Li por aí sobre um fetiche: transar com caras ricos. A menina fica excitada só de ouvir falar em uma conta polpuda no banco.

Ora, eu não vou julgar fetiches. Não creio que as pessoas sejam totalmente livres para escolherem quem amam, que dirá por quem sentem tesão. Temos histórias que nos predispõem a gostar mais de um ou outro alguém. Traumas, neuroses, questões. Isso é óbvio – eu só vou amar, ou gostar, daquelas pessoas que passarem por esses filtros.
Então não vou julgar ninguém individualmente, a mulher que gosta disso ou daquilo. Porque a mulher individualmente faz o que ela quiser. É direito dela.

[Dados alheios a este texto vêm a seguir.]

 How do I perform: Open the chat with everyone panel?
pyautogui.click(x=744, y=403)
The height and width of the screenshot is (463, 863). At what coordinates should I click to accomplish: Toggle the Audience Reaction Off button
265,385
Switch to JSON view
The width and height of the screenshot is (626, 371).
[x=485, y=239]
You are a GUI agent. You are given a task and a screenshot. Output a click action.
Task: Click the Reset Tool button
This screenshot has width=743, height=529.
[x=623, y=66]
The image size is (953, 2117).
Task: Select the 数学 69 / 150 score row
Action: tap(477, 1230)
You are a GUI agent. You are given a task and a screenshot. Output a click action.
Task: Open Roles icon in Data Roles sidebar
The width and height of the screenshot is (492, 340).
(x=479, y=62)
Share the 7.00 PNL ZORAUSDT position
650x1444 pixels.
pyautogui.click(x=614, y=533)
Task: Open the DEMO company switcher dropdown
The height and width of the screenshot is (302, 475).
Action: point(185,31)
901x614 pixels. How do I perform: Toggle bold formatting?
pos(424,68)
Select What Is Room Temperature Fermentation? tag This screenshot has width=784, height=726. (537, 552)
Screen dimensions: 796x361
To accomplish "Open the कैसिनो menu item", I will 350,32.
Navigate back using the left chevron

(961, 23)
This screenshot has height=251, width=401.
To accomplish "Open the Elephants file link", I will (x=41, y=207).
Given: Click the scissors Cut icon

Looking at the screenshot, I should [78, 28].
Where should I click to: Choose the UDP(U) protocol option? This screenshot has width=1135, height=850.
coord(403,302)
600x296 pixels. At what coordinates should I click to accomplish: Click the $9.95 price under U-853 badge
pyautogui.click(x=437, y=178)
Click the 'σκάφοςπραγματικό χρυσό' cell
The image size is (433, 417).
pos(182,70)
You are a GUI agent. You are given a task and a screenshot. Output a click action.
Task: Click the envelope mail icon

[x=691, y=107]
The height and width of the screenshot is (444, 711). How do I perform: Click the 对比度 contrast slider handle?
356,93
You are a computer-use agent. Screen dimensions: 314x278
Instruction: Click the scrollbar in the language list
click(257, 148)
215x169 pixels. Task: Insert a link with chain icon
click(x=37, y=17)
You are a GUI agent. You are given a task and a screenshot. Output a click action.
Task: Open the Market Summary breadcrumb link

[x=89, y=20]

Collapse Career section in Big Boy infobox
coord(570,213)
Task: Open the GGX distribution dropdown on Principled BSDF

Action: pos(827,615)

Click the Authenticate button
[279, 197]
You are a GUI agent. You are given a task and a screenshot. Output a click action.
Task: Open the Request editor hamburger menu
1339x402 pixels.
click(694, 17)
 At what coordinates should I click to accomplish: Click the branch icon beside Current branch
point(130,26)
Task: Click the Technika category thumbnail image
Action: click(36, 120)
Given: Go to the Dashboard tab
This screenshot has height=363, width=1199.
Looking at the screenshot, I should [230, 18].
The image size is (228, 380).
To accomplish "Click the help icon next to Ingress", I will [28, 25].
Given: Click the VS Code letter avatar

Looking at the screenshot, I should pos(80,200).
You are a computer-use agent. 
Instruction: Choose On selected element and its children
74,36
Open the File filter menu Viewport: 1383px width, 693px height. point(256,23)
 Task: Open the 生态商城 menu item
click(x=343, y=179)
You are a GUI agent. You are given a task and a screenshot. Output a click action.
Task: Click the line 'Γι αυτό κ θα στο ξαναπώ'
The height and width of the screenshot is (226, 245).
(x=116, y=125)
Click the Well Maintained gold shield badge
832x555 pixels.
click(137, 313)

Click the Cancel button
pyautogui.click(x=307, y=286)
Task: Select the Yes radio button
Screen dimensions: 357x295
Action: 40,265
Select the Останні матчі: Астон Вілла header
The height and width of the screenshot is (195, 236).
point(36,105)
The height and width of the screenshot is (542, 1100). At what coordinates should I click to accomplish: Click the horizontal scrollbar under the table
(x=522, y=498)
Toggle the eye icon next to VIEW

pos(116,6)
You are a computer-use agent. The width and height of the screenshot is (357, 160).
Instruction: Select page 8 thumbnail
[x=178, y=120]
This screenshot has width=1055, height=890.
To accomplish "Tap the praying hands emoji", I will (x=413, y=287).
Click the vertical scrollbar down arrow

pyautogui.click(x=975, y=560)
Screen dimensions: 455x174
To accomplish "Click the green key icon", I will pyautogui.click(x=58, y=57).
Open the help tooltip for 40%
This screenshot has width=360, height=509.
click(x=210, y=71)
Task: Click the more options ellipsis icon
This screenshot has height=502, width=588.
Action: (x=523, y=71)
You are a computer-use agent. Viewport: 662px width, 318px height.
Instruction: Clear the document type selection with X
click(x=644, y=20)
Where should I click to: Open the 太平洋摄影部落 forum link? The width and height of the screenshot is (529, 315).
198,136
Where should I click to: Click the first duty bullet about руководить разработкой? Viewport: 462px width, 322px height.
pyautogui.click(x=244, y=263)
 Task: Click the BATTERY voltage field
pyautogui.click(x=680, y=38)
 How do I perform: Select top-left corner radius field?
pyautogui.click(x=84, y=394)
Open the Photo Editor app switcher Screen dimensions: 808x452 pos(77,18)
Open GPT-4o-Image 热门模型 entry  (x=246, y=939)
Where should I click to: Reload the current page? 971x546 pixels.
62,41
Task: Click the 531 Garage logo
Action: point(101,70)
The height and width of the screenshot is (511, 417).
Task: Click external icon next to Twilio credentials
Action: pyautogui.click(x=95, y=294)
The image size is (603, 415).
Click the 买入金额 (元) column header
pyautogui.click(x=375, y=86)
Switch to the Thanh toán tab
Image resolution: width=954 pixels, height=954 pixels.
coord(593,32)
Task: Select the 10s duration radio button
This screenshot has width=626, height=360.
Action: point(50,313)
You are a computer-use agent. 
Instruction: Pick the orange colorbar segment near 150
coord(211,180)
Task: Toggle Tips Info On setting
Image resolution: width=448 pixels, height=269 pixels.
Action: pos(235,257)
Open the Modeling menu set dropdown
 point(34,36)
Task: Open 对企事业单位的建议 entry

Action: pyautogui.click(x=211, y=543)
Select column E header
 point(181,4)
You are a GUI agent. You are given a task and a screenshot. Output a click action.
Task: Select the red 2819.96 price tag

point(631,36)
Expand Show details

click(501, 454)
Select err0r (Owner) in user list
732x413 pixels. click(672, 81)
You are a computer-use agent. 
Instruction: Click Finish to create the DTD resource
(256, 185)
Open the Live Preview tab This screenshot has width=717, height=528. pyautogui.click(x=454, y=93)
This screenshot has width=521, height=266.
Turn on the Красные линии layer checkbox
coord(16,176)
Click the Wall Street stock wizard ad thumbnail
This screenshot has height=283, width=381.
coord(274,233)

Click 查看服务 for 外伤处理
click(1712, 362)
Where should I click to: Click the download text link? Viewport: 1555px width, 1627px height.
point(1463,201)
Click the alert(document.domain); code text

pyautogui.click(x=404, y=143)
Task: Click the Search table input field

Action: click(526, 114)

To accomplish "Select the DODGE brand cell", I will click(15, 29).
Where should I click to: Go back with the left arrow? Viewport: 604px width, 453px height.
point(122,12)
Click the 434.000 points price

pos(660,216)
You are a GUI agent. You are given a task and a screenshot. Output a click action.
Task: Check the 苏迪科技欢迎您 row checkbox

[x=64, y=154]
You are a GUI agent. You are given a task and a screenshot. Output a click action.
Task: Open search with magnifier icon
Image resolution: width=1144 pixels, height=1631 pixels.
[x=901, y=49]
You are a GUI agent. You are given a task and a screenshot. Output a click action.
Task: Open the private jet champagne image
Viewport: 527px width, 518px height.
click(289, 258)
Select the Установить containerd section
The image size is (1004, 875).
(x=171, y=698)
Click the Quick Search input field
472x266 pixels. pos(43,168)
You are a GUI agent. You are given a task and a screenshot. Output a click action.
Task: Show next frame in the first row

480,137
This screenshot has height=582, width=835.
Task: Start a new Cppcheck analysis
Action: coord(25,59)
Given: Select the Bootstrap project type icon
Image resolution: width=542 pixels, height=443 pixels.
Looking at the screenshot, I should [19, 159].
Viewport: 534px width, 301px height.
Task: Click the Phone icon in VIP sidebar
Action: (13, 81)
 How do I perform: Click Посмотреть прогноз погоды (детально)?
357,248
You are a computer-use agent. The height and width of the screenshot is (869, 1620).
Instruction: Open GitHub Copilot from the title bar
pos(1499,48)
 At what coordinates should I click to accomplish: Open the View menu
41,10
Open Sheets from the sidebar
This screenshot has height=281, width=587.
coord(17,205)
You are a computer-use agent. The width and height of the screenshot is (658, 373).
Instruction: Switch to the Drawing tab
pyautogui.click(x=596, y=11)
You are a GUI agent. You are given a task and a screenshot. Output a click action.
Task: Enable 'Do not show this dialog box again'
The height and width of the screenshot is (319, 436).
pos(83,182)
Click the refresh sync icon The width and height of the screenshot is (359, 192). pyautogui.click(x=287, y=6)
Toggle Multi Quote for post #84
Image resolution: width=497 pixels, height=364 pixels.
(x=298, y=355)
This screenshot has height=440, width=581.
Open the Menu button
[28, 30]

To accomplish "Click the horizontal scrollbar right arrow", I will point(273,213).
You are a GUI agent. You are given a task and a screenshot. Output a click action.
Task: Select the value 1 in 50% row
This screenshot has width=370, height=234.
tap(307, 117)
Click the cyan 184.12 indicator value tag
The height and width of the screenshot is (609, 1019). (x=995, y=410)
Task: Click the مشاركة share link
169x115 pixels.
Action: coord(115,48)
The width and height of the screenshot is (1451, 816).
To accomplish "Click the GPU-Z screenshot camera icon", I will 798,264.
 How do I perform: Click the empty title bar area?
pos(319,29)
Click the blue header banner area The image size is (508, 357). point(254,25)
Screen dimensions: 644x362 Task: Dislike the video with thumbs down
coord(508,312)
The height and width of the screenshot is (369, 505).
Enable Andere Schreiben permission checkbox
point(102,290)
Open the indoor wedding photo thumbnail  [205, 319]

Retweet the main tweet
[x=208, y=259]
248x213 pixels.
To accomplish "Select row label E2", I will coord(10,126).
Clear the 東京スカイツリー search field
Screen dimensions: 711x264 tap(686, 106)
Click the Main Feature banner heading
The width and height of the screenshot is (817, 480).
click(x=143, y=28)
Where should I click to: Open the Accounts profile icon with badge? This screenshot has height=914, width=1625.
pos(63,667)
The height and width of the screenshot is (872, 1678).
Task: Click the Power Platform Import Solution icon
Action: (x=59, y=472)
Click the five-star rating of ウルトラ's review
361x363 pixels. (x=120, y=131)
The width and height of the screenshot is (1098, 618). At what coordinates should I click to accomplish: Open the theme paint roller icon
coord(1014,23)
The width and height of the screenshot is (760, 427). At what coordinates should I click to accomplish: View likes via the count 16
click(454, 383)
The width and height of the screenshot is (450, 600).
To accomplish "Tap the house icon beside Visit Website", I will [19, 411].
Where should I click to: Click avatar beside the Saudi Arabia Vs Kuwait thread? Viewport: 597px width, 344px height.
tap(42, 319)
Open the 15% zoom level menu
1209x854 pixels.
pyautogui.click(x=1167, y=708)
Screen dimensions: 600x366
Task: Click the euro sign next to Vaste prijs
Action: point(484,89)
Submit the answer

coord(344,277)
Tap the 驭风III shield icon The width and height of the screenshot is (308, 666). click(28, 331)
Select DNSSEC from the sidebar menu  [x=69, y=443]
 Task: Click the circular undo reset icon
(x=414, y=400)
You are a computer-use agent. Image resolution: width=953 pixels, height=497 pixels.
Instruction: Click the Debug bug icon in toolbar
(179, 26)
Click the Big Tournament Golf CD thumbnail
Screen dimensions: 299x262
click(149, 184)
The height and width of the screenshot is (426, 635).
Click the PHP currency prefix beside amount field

Mas posso questionar, sim, a cultura que permite, ou incentiva, isso acontecer. Ou seja: se esse fetiche é uma sinal de alguma outra coisa. Porque esse não é um desejo incomum. Não são poucas as mulheres que pensam assim, são várias. Apesar do feminismo, apesar de termos conquistado direitos, apesar de trabalharmos e nos sustentarmos. E mesmo as que não decidem, de forma deliberada, só transar com caras ricos, mesmo assim podem pensar que é obrigação do homem ser o provedor.
Vejamos: quantas pesquisas de psicologia evolutiva a gente não vê que justificam exatamente isso? Que a mulher, por razões biológicas, procura um cara “provedor” para ajudar a criar a prole, enquanto o homem procura uma mulher bonita e jovem para carregar seus genes? Quantas pesquisas não são feitas para comprovar que isso é natural, biológico?
Então se tem isso, é porque é interesse de uma cultura dominante, de um sistema, manter os homens como provedores e as mulheres como dependentes. Para manter o controle e a hegemonia masculinos. Porque a tara da menina não é transar no lençol de mil fios que ela comprou com o dinheiro dela – é transar no lençol de mil fios que o rapaz comprou com as cabeças de gado dele. Então tem uma questão aí, sim. Uma questão que essa preferência mostra: que na nossa sociedade, homem desejável ainda é o que tem grana, e a mulher desejável é a que tem “bons genes”, é bonita, limpinha, cheirosa, enfim, quase uma mercadoria. Então é claro que isso vai existir. É assim que a coisa opera, certo? A gente (muita gente, enfim) acaba DE FATO se apaixonando por quem mandam a gente se apaixonar. Não é tudo frio e manipulado – a coisa opera de forma a de fato moldar os desejos. Não dá pra separar onde começa o desejo individual e o moldado pelo coletivo, porque está tudo meio misturado. Possivelmente, não existe desejo totalmente individual. Então a menina está fazendo o que sempre ensinaram pra gente: ir atrás do cara que tem dinheiro, que possa te sustentar. Esse sim é o cara, o bom partido. E a maior sorte que uma mulher pode ter não é ela mesma conquistar seu dinheiro, seus bens, suas coisas. É ter alguém do lado que possa bancar isso pra ela.
Não acho errado, não estou julgando. Mas acho sintomático.